Waking up to a masterpiece
By Yang Yang | China Daily | Updated: 2018-05-25 07:30
Born as Ai Guozhu in a village in Ruichang, Jiangxi province in 1976, A Yi is the second son in a family of five children. His mother and grandfather were amazed to find little Ai's talent for using metaphor at a very young age, and it soon became his star turn when he performed in front of relatives.
"That enhanced my tendency to use metaphors and to connect one thing to another as I read. Metaphors and story ideas keep exploding in my mind," he says.
In writing his novel, he had to force himself to use fewer metaphors, and even delete two-thirds of those he had already created "to stop readers getting annoyed".
A mediocre high school student, A Yi took enrolled at a local police academy in 1994. Over the next three years, he seldom listened to his teachers and practiced writing during class, usually finishing a short story by the end of each lesson.
He later became a policeman in the small town of Hongyi, Jiangxi province. Except for writing love letters - which he never mailed - to a woman he was secretly in love with, and witnessing the occasional murder or mass disturbance, A Yi soon grew bored of idling away his afternoons.
A year later, he was transferred to a county-level police bureau to write speeches for senior officers and investigation reports. In the evenings, he killed time with his colleagues playing mahjong.

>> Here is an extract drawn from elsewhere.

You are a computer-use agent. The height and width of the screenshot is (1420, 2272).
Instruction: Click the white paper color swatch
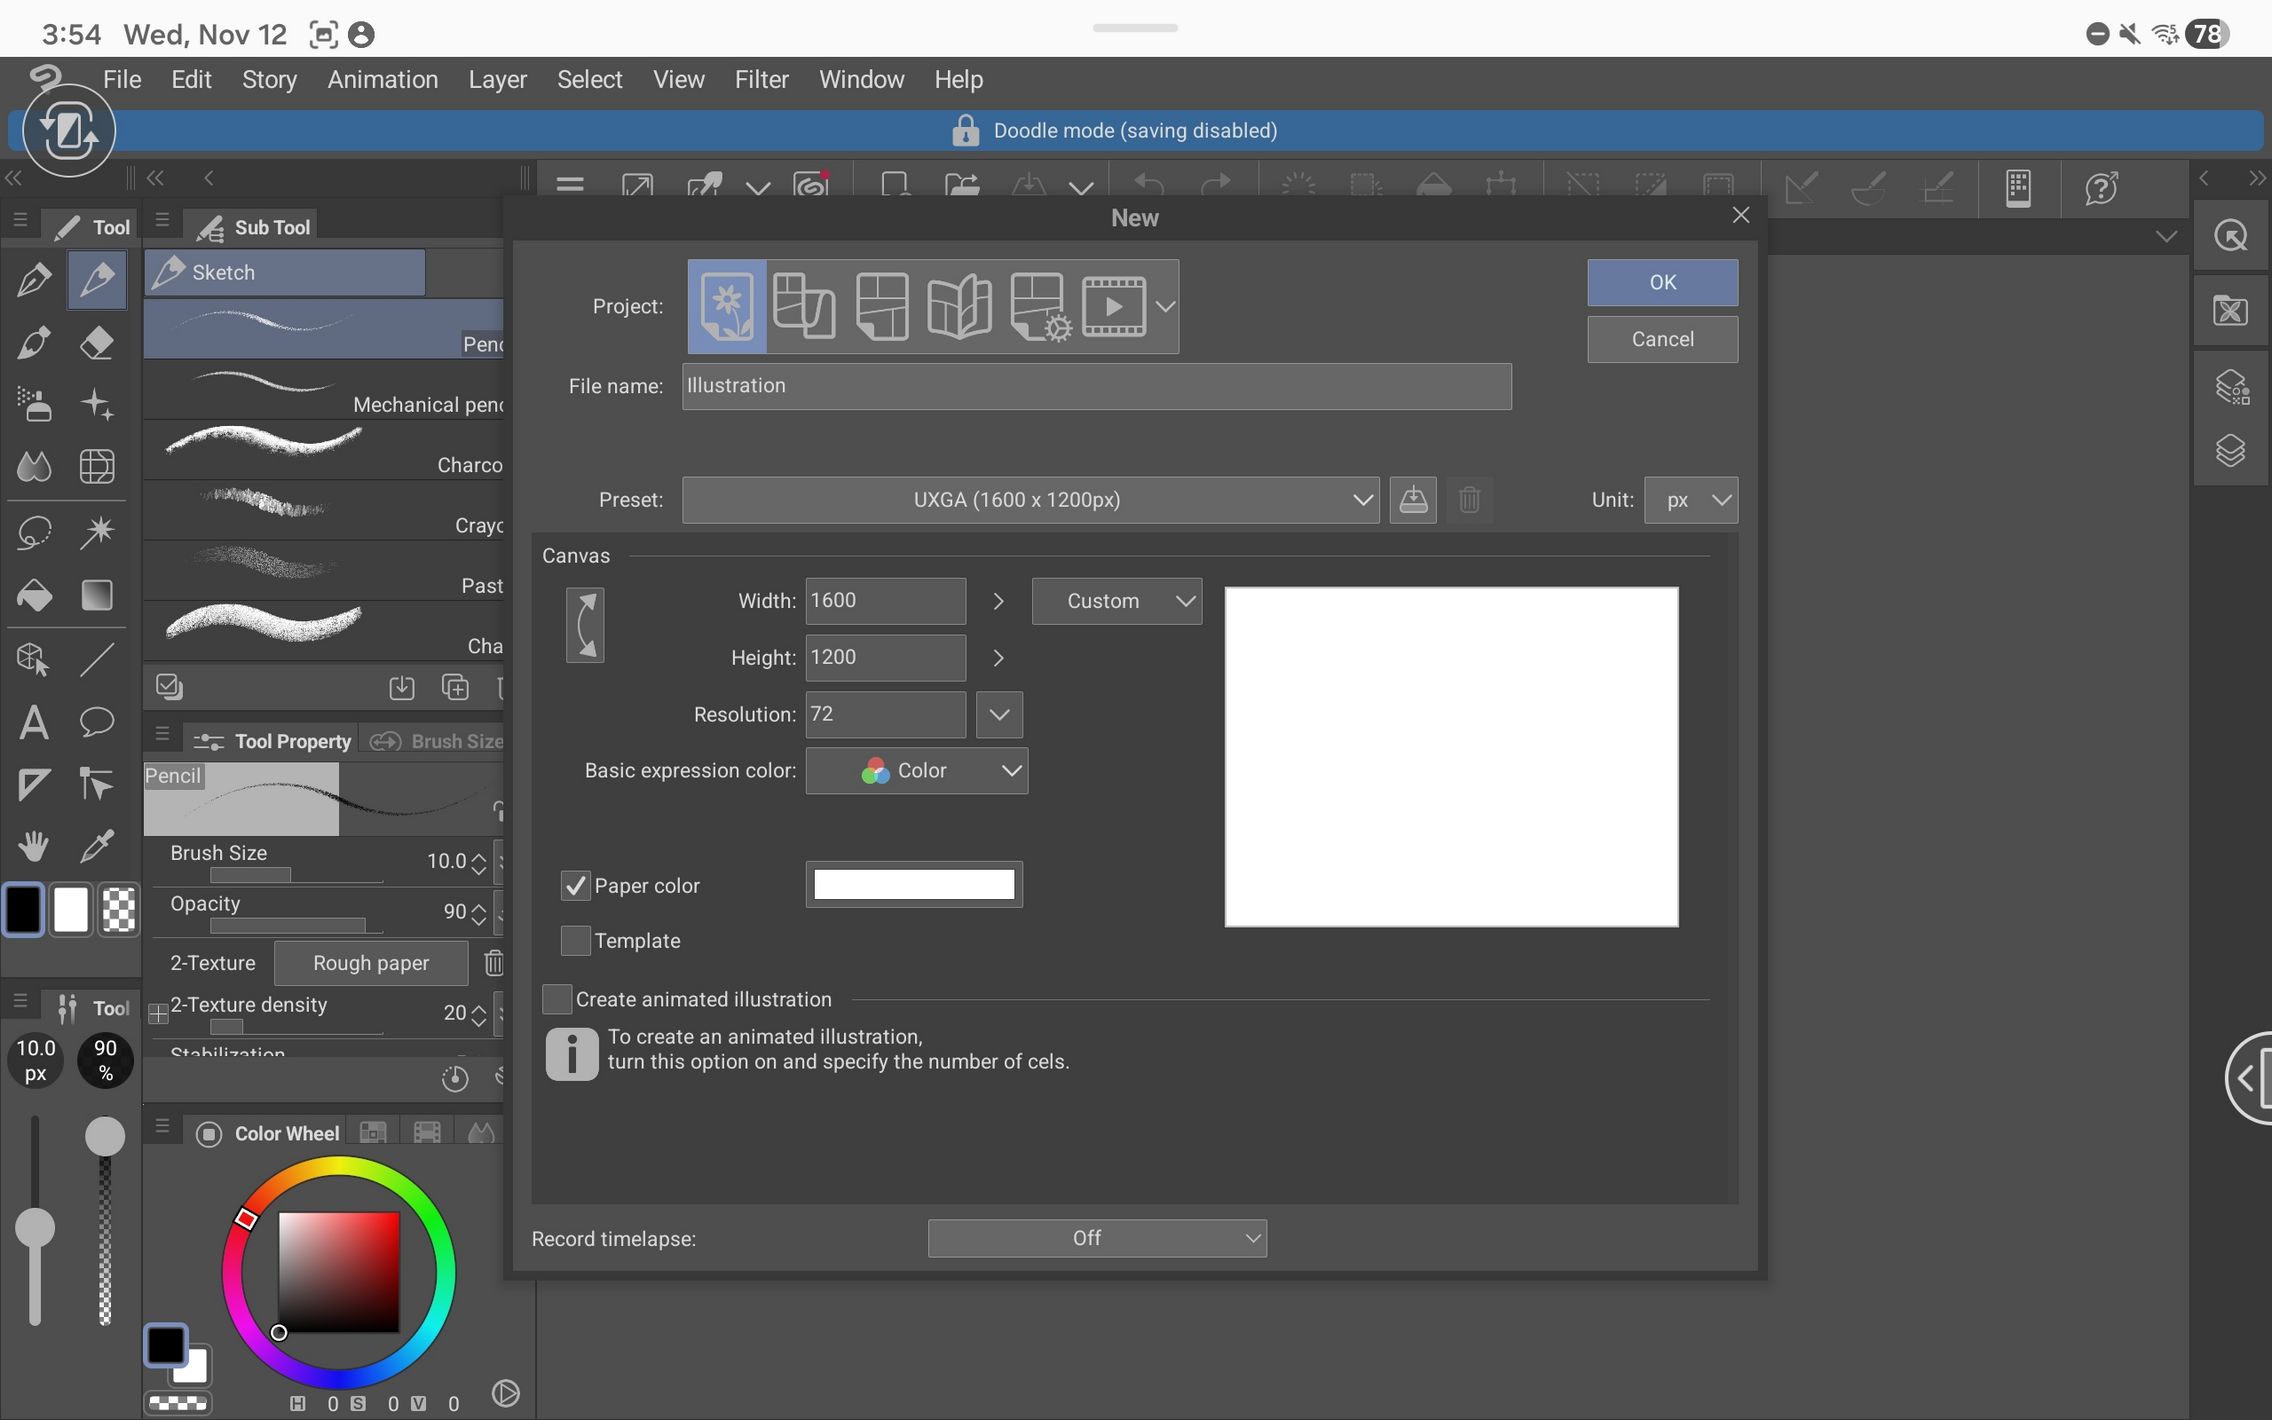(x=914, y=885)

During one all-night game, the moment dawned on him where he could see his "endless boring life stretching ahead".
In 2002, the 26-year-old Ai Guozhu quit his job and moved to Zhengzhou, Henan province, to work as a sports editor at a newspaper. The experience of being a policeman, the secret love and the days of boredom all soon became the inspiration for his writing.
After spending time in Shanghai and Guangzhou, he finally settled in Beijing. In 2009, he published his first book Hui Gu Shi (Gray Stories), a collection of short stories.
Two years later, his second book, Niao, Kan Jian Wo Le (The Bird, Saw Me), came out. His later novella, Xia Mian Wo Gai Gan Xie Shenme (Perfect Crime), has been translated into English, French, Italian, Swedish, Spanish, Russian and Arabic.
A fan of writers like Albert Camus, Raymond Carver and Franz Kafka, in his early short stories and novellas A Yi tried to imitate their allegorical and minimalist styles to suppress tension and emotion under a veneer of cold, simple words.
In 2011, the urban population in China surpassed that of rural areas for the first time.
A Yi realized that the China of his parents' generation and the traditional rural way of life were disappearing. He finally grasped onto the notion as the ideal subject for his first novel.
By creating the protagonist of Ai Hongyang, a local villain in the small village of Aiwan, and depicting his hastily organized but overly elaborate - and farcically formal - funeral, A Yi tries to show how quickly the rural way life in China that had existed for centuries is vanishing.
However, he found it impossible to employ his old style of allegory and minimalism in the novel. Instead, in the first three chapters of his first draft, he tried to pour his thinking onto the page without the use of punctuation - much in the style Faulkner depicted life in Yoknapatawpha county in the Deep South.
"It was impossible to create complicated characters like Shuizhi using the old style. She was the pretentious and insidious widow of Ai Hongyang. With few words and simple sentences, it would be hard to show the complexity of - or to reconstruct the image of - the rural area and its spirit," he says.
Worried that he might have "taken too big a stride" with his fluid writing style, he gave up on it.
A Yi also tried to record the customs of these rural areas, and went to great lengths to list all the popular local brands of snacks, drinks and dishes on offer at the funeral.
"Local brands will soon become outdated in rural areas. If nobody records them, they will soon be forgotten altogether."